Well, when we’re considering whether the road we’re on leads to extinction or endless prosperity–and we should be considering things like that–there are some good ways to weigh the evidence even without delving into the nitty-gritty scientific details. We can apply common sense, if we can remember where we left it. We can examine motives. Why would a man of means spend his retirement years trying to make gasoline more expensive? Is it just because he’s mean? Does that really make sense?
And the scientists. Why would 99% of the world’s climatologists be in agreement about the peril of man-caused climate change?
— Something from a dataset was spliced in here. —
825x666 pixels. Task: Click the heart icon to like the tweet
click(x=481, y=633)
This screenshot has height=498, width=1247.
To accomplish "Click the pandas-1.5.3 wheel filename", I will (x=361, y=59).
Did they all get together in a secret climatologist bunker and say “I know! Let’s make some shit up and see if we can get everyone to pee their pants?” Why would they do that? Meanwhile, there is a little posse of scientists who take a contrary view, but they have really big megaphones. Who’s buying the megaphones? Is there something in it for them? Does their profit depend on the status quo?
It’s not that scientists are always right. But the nature of scientific inquiry, as opposed to commerce, is that it is subject to rigorous peer review, and sometimes a strong consensus develops. Just because the media like to condense, misrepresent, and highlight odd science news such as “Effects of Rodent Porn on Despondent Voles” doesn’t mean science as a whole is not a serious enterprise. At least, we should not reject their findings out of hand in favor of stuff that cycles through our email inbox, even if it comes with lots of capital letters and exclamation points.
|Proper use of a car|
We can also apply common sense to the very notion of climate change. We can hope that we aren’t in trouble because we’ve been operating the same way all our lives, forgetting that that is a very tiny amount of time, or we can step back and take a broader view. There are seven billion of us and most of us have a ridiculous amount of power. We can go all the way around the world in a matter of hours. We can turn night into day. We can climb in a little pod and zip all over the landscape without even breathing hard. For thousands of years, people have been drying their clothes in the sun and wind, but now we bake our laundry dry and don’t know what to do if we can’t. We didn’t get this power for free. We burned up tens of millions of years of stored carbon energy to get it, in just a few years, and our atmosphere is affected by it. Of course it is.
I guess I’m a scold too. But what’s my motive? Am I some kind of ascetic who thinks we shouldn’t have it easy? Hell no. Believe me, I love this shit. I can walk fifteen feet from my front door and sit down in a comfy chair in a heated vehicle listening to music and be strolling on the beach in an hour and a half. I can do this because we are pulling gobs of antique energy right out of the ground, and
there’s only so much of it, and you know what? I’m totally willing to run it all out and leave nothing for our grandchildren, leaving them no worse off than our great-grandparents, but not if it means we’re frying the place. I’ve got more consideration for them than that, and also it will suck for the salamanders.
Just this week we read that Obama’s latest anti-pollution plan is being opposed because it might add a few pennies per gallon to the price of gas. If we can’t see anything past the price of gas, we’re like children asking Daddy for a baby elephant. Go ahead and throw a tizzy if you want to, but if Daddy’s smart he’s going to take the long view, and he’s seeing endless elephant shit and a stomped house down the road. Whining about the elephant is childish, and it might be time to put away childish things.